Szymon Rojek: Czujecie się już trochę jak w domu na stadionie w Łodzi?
Tomasz Kędziora: Wiadomo, że gramy tutaj już kolejne spotkanie. Jak na razie ten stadion jest dla nas szczęśliwy, dobrze się tu czujemy. Dom naszej drużyny jest jednak w Kijowie i nic go nie zastąpi.
ZOBACZ TAKŻE: "Carlitos, czyli drybling pomiędzy odgrzewanym kotletem a zbawcą"
Jak na co dzień funkcjonuje drużyna, która jest w takiej sytuacji jak Wasza?

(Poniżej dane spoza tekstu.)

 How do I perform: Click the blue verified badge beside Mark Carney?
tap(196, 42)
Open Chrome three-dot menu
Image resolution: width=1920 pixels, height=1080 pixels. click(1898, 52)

Jeżeli chodzi o treningi i życie codzienne, to żyjemy w hotelu. Ponad miesiąc jesteśmy razem, więc można powiedzieć, że ciągle jesteśmy na obozie. Nie jest to komfortowa sytuacja, ale robimy wszystko, żeby jak najlepiej się przygotowywać do meczów. Na początku byliśmy za granicą w Szwajcarii i Francji, a od meczu z Fenerbahce jesteśmy w Polsce, w okolicach Łodzi, a teraz już w samej Łodzi.
Na pewno celujecie w Ligę Mistrzów, ale w Waszej sytuacji 4. runda i co najmniej faza grupowa Ligi Europy, to już pewnego rodzaju sukces.
Wiadomo, że sytuacja jest dla nas trudna. My jesteśmy Dynamo Kijów i zawsze walczymy o Ligę Mistrzów. Dwa lata z rzędu tam graliśmy i teraz chcemy trzeci.